Мы стоим на берегу реки; неподалеку от нас высится едва различимый штабель из бревен и поленьев, потому что единственным источником света служат лишь небольшие костры, устроенные в мягком, заиленном грунте. С момента объявления о гибели Рут пошел второй день.
Ал держится рядом со мной; Линна и Дейзи стоят по другую сторону от нее и беззвучно плачут, то и дело расцепляя руки, чтобы смахнуть слезы, которые не перестают катиться у них по щекам. Если честно, столь великая скорбь вызывает у меня некоторое недоумение: они ведь эту Рут и в глаза-то не видели, а страдают, будто потеряли близкую родственницу.
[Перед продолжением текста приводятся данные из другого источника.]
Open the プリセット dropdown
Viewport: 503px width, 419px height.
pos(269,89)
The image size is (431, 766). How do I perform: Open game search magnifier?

– По-хорошему, надо бы сходить в британское консульство, – отвечает мне Ал, только шепотом, чтобы не услышали члены коммуны. – И обратиться к прессе. Пусть все узнают, что тут творится.
– Сначала еще до Покхары добраться надо.
– Если верить Йоханну, мы тут застряли минимум на месяц. Я в толк взять не могу, как так вышло, что Линна притащила нас ровнехонько к началу сезона муссонов. О чем она вообще думала?
«Как бы половчее именно это и обтяпать», – проносится у меня в голове, но я молчу. Ал уже высмеяла мои предположения, что Линна по доброй воле готова здесь остаться, не говоря уже о коварном замысле устроить ловушку и нам троим.
– В общем, – дергает плечом Ал, – непохоже, чтобы Дейзи с Линной уже собирали вещички.
Дейзи ни словом не перемолвилась со мной после той перепалки в женской спальне. Напротив, будто приклеилась к Линне, ходит с ней на все медитации, болтологические сборища и занятия йогой. В столовой пристраивается либо рядом с Линной, либо в компании общинников. А я вот сижу сама по себе. Ал иногда подсаживается ко мне, иногда к Дейзи. Дипломат, что и говорить. Только все равно обидно.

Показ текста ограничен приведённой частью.